See below for an example and an explanation.

server {
        listen   1.1.1.1:80;

        root /path/to/document/root/;
        index index.html index.htm;

        server_name domain.tld www.domain.tld;

        location ~ \.php$ {
                fastcgi_split_path_info ^(.+\.php)(/.+)$;
                fastcgi_pass unix:/var/run/php5-fpm.sock;
                fastcgi_index index.php;
                include fastcgi_params;
        }

        location / {
                proxy_pass http://nodes;
        }
}

There are a few key pieces to this configuration, including the "listen" line, the "server_name" line and the "location" block.

Make sure to edit the document root to point to your site

The first two are standard configuration elements, specifying the IP address and port that our web server is listening on respectively, but it is the last element, the "location" block, that allows us to load balance our servers.
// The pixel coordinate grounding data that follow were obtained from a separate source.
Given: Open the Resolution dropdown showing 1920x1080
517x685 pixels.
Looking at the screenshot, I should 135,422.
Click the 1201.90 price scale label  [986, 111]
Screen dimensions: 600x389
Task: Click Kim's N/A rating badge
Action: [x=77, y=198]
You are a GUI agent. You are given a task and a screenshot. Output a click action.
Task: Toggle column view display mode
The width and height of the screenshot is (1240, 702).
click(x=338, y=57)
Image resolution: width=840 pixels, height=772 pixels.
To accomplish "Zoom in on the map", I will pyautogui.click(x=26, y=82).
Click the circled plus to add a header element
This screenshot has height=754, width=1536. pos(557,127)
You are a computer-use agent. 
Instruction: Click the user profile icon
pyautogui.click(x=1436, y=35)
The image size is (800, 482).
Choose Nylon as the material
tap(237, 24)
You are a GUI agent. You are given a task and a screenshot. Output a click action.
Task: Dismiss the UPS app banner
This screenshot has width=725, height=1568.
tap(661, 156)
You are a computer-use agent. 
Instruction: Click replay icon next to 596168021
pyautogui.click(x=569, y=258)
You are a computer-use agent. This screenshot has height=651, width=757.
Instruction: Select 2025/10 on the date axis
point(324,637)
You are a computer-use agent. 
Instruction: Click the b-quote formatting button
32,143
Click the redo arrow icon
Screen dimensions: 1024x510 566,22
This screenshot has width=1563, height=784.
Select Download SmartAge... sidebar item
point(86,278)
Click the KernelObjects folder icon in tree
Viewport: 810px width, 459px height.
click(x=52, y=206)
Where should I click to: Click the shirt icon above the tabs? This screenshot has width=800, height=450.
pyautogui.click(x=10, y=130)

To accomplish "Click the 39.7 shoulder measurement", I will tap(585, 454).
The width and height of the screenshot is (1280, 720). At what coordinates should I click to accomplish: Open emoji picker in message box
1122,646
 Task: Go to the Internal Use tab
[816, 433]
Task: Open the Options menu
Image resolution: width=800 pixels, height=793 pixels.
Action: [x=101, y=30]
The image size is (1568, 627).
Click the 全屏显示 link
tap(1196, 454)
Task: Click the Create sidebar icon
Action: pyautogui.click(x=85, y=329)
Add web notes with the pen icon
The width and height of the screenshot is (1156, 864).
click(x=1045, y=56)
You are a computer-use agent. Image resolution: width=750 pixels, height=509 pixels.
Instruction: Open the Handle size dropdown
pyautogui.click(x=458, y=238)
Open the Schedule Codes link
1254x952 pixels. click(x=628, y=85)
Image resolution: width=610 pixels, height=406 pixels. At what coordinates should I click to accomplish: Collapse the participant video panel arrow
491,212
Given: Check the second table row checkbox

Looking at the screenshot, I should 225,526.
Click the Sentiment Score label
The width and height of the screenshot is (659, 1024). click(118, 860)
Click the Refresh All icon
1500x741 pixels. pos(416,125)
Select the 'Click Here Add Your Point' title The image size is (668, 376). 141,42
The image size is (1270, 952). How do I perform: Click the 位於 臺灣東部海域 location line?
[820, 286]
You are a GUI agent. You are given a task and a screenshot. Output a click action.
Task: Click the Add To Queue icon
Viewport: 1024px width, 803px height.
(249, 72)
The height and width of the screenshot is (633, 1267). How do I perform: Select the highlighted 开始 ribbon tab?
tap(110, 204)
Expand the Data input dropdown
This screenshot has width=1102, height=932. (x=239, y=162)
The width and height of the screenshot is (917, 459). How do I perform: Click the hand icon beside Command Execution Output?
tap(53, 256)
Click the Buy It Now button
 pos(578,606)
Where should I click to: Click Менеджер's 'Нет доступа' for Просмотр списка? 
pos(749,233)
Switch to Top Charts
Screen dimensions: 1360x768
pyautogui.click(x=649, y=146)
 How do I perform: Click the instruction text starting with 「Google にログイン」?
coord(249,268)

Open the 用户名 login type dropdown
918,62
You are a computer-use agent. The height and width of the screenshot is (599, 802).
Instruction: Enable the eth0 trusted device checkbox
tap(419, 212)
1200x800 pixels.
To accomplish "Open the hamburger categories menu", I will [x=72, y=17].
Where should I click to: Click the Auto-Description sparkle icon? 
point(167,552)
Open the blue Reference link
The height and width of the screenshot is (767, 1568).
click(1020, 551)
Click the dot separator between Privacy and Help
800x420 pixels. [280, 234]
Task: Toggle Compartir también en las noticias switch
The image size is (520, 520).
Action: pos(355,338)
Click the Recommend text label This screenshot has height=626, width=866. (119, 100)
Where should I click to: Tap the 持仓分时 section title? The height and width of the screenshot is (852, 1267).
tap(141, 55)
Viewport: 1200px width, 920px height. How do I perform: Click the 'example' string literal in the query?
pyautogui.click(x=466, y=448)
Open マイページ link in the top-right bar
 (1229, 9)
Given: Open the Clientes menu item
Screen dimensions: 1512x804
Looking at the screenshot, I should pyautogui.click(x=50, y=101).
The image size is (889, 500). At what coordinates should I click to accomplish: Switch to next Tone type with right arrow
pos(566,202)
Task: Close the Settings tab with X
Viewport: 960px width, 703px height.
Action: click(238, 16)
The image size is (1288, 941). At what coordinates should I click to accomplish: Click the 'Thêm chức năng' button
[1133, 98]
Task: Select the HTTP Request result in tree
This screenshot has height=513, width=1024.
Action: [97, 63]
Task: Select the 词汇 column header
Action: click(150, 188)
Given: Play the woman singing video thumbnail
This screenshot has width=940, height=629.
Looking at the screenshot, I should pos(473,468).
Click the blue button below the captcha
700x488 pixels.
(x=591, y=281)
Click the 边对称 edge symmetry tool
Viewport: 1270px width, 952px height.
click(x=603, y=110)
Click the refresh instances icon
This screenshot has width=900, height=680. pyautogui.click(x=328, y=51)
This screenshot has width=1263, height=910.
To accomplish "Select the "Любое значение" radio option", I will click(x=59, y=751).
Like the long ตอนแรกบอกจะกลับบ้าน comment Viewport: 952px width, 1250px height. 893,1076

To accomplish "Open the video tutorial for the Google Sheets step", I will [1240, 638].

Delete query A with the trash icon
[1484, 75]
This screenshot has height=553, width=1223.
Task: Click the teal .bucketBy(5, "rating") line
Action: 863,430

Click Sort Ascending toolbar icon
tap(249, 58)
Since Server A is going to serve as both the endpoint that users will connect to and as one of the load-balanced servers, we need to make a second virtualhost block, listening on a non-standard port for incoming connections.

server {
        listen   127.0.0.1:8080; 

         root /path/to/document/root/;
        index index.html index.htm index.php;

        server_name domain.tld www.domain.tld;

        location ~ \.php$ {
                fastcgi_split_path_info ^(.+\.php)(/.+)$;
                fastcgi_pass unix:/var/run/php5-fpm.sock;
                fastcgi_index index.php;
                include fastcgi_params;
        }
}

Once you're done, reload nginx:

sudo service nginx reload

Step 2 - Configure nginx on Server B

We need to set up a similar virtualhost block on Server B so it will also respond to requests for our domain. It will look very similar to the second server block we have on Server A.

server {
        listen   2.2.2.2:8080; 

        root /path/to/document/root/;
        index index.html index.htm index.php;

        server_name domain.tld www.domain.tld;

        location ~ \.php$ {
                fastcgi_split_path_info ^(.+\.php)(/.+)$;
                fastcgi_pass unix:/var/run/php5-fpm.sock;
                fastcgi_index index.php;
                include fastcgi_params;
        }
}

Reload nginx on the second server as well:

sudo service nginx reload

That is the only configuration that we need to do on this server!

One of the drawbacks when dealing with load-balanced web servers is the possibility of data being out of sync between the servers.

A solution to this problem might be employing a git repository to sync to each server, which will be the subject of a future tutorial.

You should now have a working load-balanced configuration. As always, any feedback in the comments is welcome!